The Washington Post announced its fourth round of buyouts in five years today, but this time the company is specifically targeting employees whose jobs don’t need to be replaced. Last year, the paper said, 231 employees accepted buyouts, reducing the company’s earnings by $79.8 million. The new buyouts will be spread across a range of departments, including the newsroom, production, circulation, advertising, and IT.
The paper’s newsroom is about 22 percent smaller than it was in 2003, the Post said. (The previous rounds of buyouts at the Post were aimed at replacing higher salaries with lower ones.) “While we expect to be able to achieve meaningful staff reductions through” the buyouts, “I am sorry to say that we cannot rule out layoffs in the future,” said Publisher Katharine Weymouth in a memo to employees. Memos from Weymouth and WaPo Executive Editor Marcus Brauchli after the jump.

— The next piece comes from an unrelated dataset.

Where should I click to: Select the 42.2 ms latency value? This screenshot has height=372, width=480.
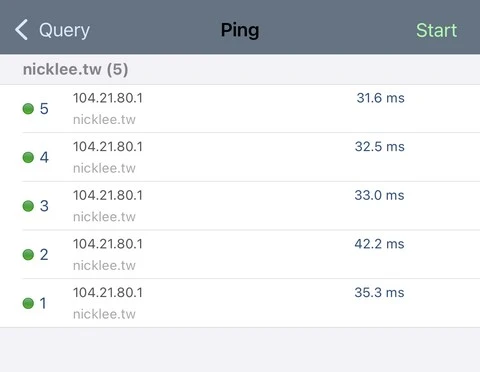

Staci adds: Weymouth told Reuters website employees won’t be offered buyouts. She also said she has submitted a plan to the board detailing how to make the paper profitable. Chairman and CEO Donald Graham said last December that he is willing to lose money running the paper if he believes it will break through, as was the case with the company’s now-profitable Kaplan subsidiary. He repeated that sentiment in the annual report sent out this week, reminding shareholders that more than 90 percent of his own personal holdings are concentrated in the company’s stock.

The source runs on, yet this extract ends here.